Assise dans le métro, une jeune femme regarde une pile de photos qu'elle vient visiblement de faire tirer. L'une après l'autre elle les examine lentement, avec attention. Son visage ne révèle rien.
Puis un homme debout derrière elle jette un coup d'oeil distrait aux images. Puis à elle. Il a l'air abasourdi.
Oui, la curiosité est un vilain défaut. Je me déplace un peu sans trop me soucier d'être discrète, la femme toute à sa concentration ne sait pas que j'existe.

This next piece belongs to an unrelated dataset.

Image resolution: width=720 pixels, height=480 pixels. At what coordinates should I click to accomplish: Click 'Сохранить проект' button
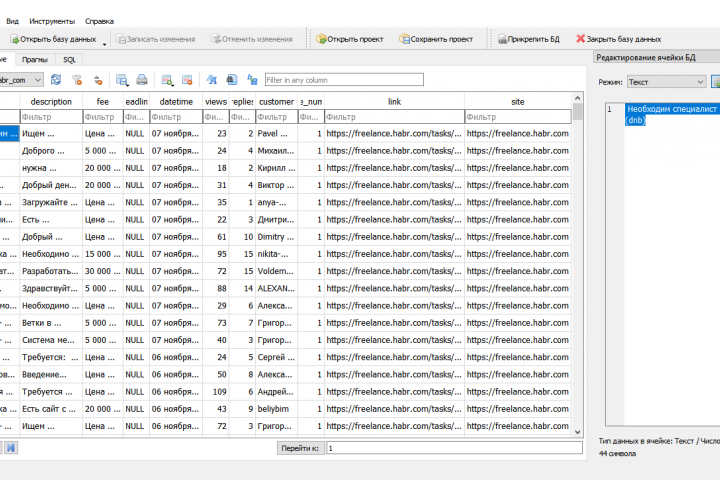(436, 39)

Ses photos sont noires. L'une après l'autre, noires. Pas pleines-de-grain-mais-si-on-regarde-bien-on-devine-le-bébé-sous-le-sapin. Noires d'un beau noir brillant, avec parfois une minuscule tache de lumière comme au bout d'un mat sur une mer sans lune.
Dans ce noir, il est évident qu'elle, elle voit des choses. Tout ce qu'elle sait que ces images en réalité montrent, tout ce qui se cache dans l'ombre. Nyctalope de l'intime, elle est la seule qui puisse le voir.
Peut-être que toutes les photos qu'on appelle souvenir devraient être comme ça, pour dérouter la perfidie du pouvoir -par ailleurs si précieux- qui veut qu'une fois l'instant fixé, il est difficile d'éviter la cristallisation de la mémoire.